Truths About God’s Blessing
A couple weeks ago I finished a fresh reading of Tolkien’s classic The Lord of the Rings. I told Emily after that for the first time in my life I realized one reason why I may love the story so much: I quite identify with the hobbits. I love the quiet, simple life of work and no-fuss drama. I fancy myself as something of a surprising hero of dashing courage and unexpected cleverness. Isn’t that often why we love particular stories; we envision ourselves as being the main character?
If that’s true, and I think it is, we ought to all love the story of Jacob. For, brothers and sisters of the covenant, this man is totally like us. He schemes to earn the blessing, doubts God’s power, fears man, and still find Gods choosing him and changing him. Is that not so keenly similar to the story of our lives? So as we begin to close I want to highlight a couple things about how God’s blessing worked through Jacob life, for we can be sure it still works for God’s people in the same way.
God’s blessing comes from sovereign grace. Rachel tried to receive the blessing of children through mandrakes, Jacob tried to receive the blessing of riches through a white tree branches. Yet, human schemes cannot earn God’s blessing, it’s only channel is sovereign grace. Where in your life might you be trying to earn God’s blessing? Repent of your prideful effort and drop the scheme like a devilish coal on fire.
How did God finally bring Jacob to stop scheming and submit? He crippled Him. God cripples His people’s self-sufficiency. It is the most merciful pain you or I can ever experience. Such crippling, like it did with Jacob, leaves a mark on one’s life. I wonder if others can see your soul as one crippled of its self-sufficiency.

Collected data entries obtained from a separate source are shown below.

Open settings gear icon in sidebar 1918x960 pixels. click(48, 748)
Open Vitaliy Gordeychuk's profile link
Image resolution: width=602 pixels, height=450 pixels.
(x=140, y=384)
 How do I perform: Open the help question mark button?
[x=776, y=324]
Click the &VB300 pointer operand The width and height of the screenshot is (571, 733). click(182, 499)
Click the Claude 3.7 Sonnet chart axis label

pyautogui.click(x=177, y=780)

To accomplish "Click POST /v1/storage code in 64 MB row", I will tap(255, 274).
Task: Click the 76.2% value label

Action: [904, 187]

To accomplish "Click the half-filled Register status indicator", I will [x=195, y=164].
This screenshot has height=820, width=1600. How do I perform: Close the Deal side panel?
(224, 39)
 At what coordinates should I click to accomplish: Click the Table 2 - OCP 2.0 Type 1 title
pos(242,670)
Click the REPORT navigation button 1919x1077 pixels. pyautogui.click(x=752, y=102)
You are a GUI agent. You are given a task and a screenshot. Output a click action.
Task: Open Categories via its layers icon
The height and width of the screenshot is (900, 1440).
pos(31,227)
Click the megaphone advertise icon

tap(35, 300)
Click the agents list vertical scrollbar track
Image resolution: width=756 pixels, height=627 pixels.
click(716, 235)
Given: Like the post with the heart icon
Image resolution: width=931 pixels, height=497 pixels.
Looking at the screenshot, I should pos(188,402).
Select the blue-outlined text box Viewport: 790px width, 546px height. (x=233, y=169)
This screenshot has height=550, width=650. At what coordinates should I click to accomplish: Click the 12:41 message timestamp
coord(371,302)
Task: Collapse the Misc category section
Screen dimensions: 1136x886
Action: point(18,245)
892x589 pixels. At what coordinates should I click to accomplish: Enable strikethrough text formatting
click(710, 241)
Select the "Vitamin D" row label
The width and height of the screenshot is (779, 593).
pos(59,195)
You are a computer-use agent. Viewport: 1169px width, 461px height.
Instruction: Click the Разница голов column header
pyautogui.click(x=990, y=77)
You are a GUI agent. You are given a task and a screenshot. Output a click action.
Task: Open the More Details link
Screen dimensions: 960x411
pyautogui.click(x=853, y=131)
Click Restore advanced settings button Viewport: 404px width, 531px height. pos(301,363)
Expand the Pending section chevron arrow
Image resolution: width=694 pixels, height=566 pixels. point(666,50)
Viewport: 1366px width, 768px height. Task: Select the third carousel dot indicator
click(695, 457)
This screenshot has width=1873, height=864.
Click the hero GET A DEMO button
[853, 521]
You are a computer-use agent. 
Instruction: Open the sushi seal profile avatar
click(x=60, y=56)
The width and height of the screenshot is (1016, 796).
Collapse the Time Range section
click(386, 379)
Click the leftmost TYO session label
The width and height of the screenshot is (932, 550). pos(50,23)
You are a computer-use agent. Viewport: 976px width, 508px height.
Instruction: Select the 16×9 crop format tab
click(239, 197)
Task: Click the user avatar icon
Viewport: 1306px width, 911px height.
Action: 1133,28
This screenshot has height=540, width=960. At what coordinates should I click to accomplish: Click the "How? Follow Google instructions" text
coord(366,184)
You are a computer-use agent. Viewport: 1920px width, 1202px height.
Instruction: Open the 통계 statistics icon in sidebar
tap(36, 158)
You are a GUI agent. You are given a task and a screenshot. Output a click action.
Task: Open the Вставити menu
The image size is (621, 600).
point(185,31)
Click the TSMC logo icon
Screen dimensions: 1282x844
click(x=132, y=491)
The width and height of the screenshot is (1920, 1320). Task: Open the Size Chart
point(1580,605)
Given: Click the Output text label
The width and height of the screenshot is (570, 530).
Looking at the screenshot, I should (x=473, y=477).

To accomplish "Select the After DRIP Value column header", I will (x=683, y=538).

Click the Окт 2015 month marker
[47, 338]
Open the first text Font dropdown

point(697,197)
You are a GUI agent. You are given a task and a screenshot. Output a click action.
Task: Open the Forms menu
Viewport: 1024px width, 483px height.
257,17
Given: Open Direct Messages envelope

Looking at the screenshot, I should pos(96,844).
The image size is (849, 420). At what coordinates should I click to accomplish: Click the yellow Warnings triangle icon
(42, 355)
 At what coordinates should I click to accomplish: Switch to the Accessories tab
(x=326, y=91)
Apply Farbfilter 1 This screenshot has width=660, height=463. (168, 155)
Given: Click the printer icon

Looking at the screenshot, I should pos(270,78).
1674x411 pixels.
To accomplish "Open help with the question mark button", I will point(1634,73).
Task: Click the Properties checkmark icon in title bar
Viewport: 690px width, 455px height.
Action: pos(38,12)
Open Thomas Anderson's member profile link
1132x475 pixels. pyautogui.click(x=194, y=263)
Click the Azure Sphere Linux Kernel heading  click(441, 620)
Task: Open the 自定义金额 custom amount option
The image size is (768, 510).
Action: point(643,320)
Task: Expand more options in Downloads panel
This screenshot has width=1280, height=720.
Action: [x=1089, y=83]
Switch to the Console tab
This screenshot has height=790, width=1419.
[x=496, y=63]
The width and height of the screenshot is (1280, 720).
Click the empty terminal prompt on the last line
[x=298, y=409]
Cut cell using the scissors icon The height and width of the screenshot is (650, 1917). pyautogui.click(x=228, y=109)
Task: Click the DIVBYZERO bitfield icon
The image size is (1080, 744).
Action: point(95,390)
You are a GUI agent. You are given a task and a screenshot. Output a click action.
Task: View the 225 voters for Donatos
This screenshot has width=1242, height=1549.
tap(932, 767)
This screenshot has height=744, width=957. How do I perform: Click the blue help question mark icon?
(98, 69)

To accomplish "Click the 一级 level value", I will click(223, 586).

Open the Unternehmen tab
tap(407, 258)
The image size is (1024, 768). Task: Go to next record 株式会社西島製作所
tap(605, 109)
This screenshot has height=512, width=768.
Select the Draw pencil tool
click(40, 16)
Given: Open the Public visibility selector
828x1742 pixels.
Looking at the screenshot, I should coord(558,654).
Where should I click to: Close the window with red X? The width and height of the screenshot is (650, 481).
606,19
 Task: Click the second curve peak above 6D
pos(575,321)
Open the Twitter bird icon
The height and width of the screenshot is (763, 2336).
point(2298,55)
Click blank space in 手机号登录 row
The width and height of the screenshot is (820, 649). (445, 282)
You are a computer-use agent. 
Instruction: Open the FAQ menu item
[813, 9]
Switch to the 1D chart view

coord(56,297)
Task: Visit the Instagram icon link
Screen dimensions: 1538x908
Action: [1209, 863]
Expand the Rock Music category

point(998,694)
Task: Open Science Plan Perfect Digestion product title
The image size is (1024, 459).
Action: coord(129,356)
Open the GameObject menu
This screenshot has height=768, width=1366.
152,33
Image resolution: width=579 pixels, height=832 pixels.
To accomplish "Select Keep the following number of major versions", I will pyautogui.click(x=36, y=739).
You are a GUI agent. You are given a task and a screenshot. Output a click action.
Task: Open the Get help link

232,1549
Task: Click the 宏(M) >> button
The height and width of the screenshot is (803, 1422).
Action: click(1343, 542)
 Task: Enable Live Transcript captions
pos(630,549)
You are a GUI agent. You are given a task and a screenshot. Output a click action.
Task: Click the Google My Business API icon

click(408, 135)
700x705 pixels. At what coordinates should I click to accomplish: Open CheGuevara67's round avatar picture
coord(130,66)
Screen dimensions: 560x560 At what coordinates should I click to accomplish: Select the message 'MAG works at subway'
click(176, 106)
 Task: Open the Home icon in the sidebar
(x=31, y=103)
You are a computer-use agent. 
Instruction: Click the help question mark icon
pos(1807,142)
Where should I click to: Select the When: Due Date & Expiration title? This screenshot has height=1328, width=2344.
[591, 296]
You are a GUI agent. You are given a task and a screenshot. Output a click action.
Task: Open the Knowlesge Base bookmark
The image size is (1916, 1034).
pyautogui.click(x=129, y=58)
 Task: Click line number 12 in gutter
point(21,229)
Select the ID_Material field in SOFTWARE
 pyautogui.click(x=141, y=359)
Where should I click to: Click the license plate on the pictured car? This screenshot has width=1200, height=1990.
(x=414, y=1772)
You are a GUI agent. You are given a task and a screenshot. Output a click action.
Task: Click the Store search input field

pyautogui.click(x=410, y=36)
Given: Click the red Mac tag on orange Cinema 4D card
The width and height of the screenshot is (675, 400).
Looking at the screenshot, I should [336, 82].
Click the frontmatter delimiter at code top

The blessing comes from sovereign grace and . . .
God’s blessing calls for patient, prayerful struggling. The wrestling match with God points to something of the ordinary posture of God’s people. He has promised them—us—His blessing, but we have no idea when it will come. Abraham waited twenty-five years for the promised son of Isaac. Isaac prayed for his wife Rebekah to have children to continue to promised line of offspring and they waited twenty ears. Jacob sojourns twenty years before returning home, and he has to fight with God at the boundary line of the Promised Land. Patient, prayerful struggling is the way of life for God’s people on this side of heaven. Why then do we not lose heart? For the struggle is the struggle of clinging to the Lord, from whom all blessings flow. In Jacob we not only see that God cripples our self-sufficiency, but that God blessed His people’s dependency.
Oh, may we long to be blessed—in the fullness of the biblical term—by the God of Jacob. See tonight that it comes from sovereign grace alone and thus calls for patient, prayerful struggling in this life, waiting for the sunrise of blessing to appear on the horizon. May we individually and corporately struggle with God, saying “we will not let you go until you bless us,” until we can call our church body—like Jacob in 32:30—“Peniel,” for we have seen God face to face. What a blessing that would be. Our God is the Lord of blessing.
This post is adapted from my recent sermon, “Jacob,” on Genesis 28-33.